_Texto_
──────
BREVE
VALORACIÓN DOCTRINAL DE LA RELIGIÓN EN LA OBRA DE ERIC FROMM
SINCRETISMO RELIGIOSO DONDE LA RELIGIÓN ES UN SENTIMIENTO HUMANITARIO SIN VERDADES SOBRENATURALES
Se ha
dicho con razón que la mayor mentira es una verdad a medias. Este es el motivo
por el que la obra del psicoanalista,
psicólogo social y filósofo
humanista
de origen judío alemán Erich Fromm (1900-1980), a pesar de los muchos aciertos y valores positivos, ha
ejercido un notable influjo negativo en un vasto público.
En efecto, la obra de
Fromm, que afirma verdades importantes —como el concepto de una naturaleza
humana abierta al amor—, que propone algunas máximas morales de gran
transcendencia, y que se muestra defensora de numerosos valores positivos,
tiene el gran defecto de rechazar como verdadero el más pequeño atisbo de
transcendencia.
La
posición de Fromm respecto a la religión es clara: la idea de Dios, común a las
principales religiones, es necesaria para la educación del hombre, para
ayudarle a superar los egoísmos, los particularismos. La Biblia, incluido el
Nuevo Testamento, desarrolla aún más la función humanizadora de las religiones,
abriendo el corazón humano a la fraternidad universal, al altruismo, a la
universalidad. Sin embargo —lo dice también claramente en otros libros, como en
El arte de amar— una vez que la Humanidad alcance la madurez, la
religión desaparecerá, pues, al poseer los valores a que aspiraba, el hombre se
dará cuenta de que aquel Dios a quien hasta entonces había estado adorando era
el hombre mismo.
──────
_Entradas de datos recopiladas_
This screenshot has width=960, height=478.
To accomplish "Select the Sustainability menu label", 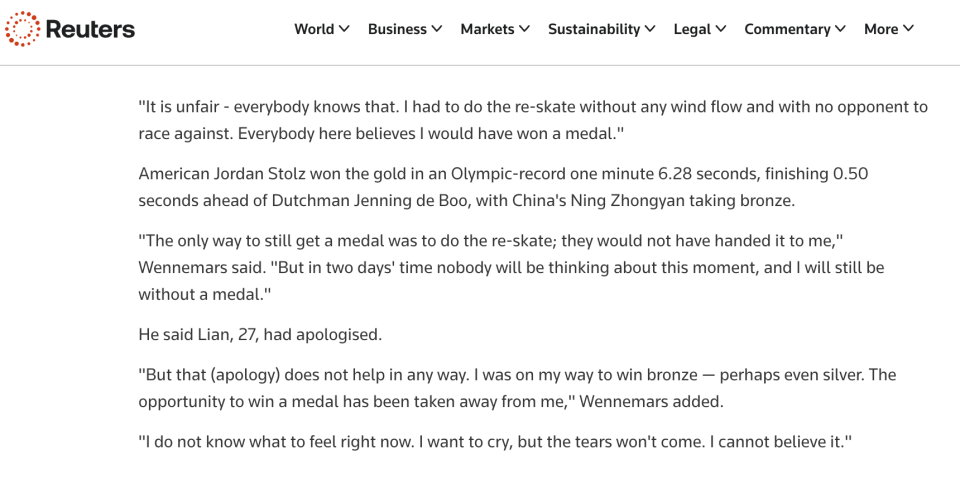I will pos(594,29).
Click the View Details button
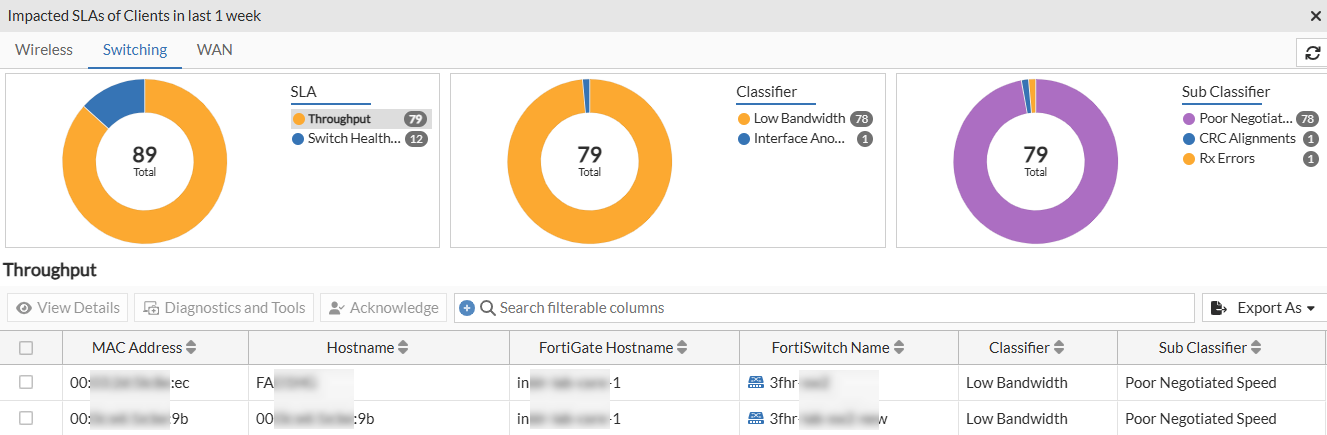Viewport: 1327px width, 435px height. (68, 308)
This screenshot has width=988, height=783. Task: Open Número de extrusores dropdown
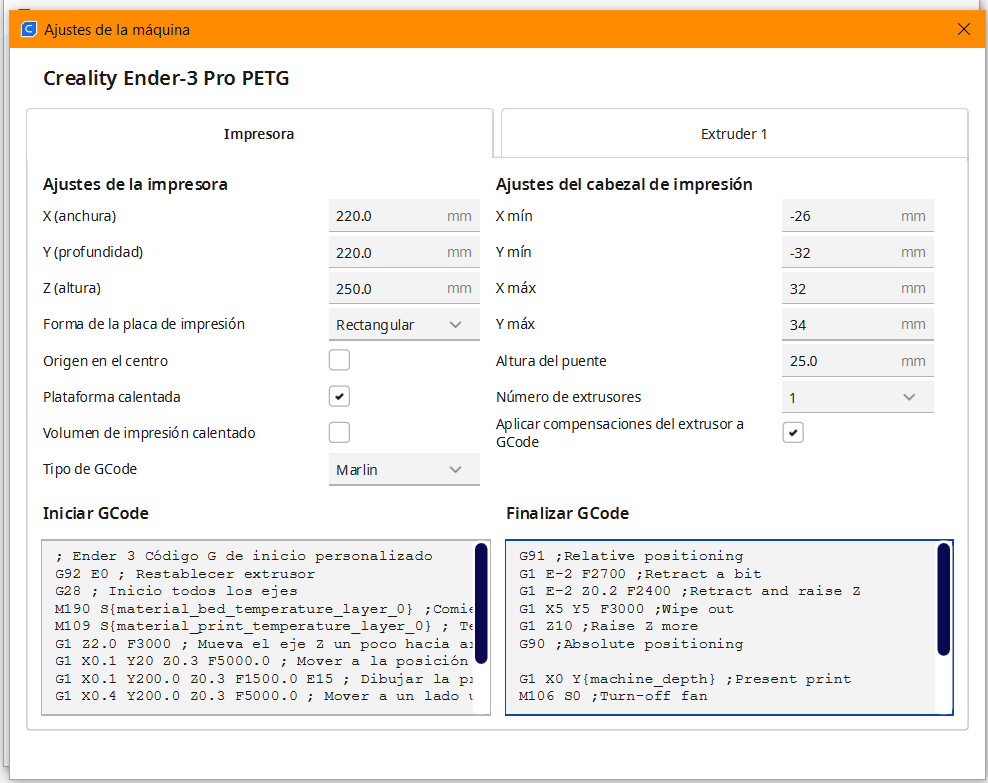pos(857,397)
──────
_Ejercicios_
1 > Copia el fragmento del texto sobre Fromm que comienza con las palabras "En efecto, la" y acaba con "transcendencia.", cambiando "máximas morales" por "normas éticas".
2 > Según el texto sobre Fromm, ¿qué pasará con la religión cuando la Humanidad alcance la madurez?
Las filas proceden de otra fuente.

_Soluciones_
1 >
En efecto, la obra de
Fromm, que afirma verdades importantes —como el concepto de una naturaleza
humana abierta al amor—, que propone algunas normas éticas de gran
transcendencia, y que se muestra defensora de numerosos valores positivos,
tiene el gran defecto de rechazar como verdadero el más pequeño atisbo de
transcendencia.

2 > La religión desaparecerá.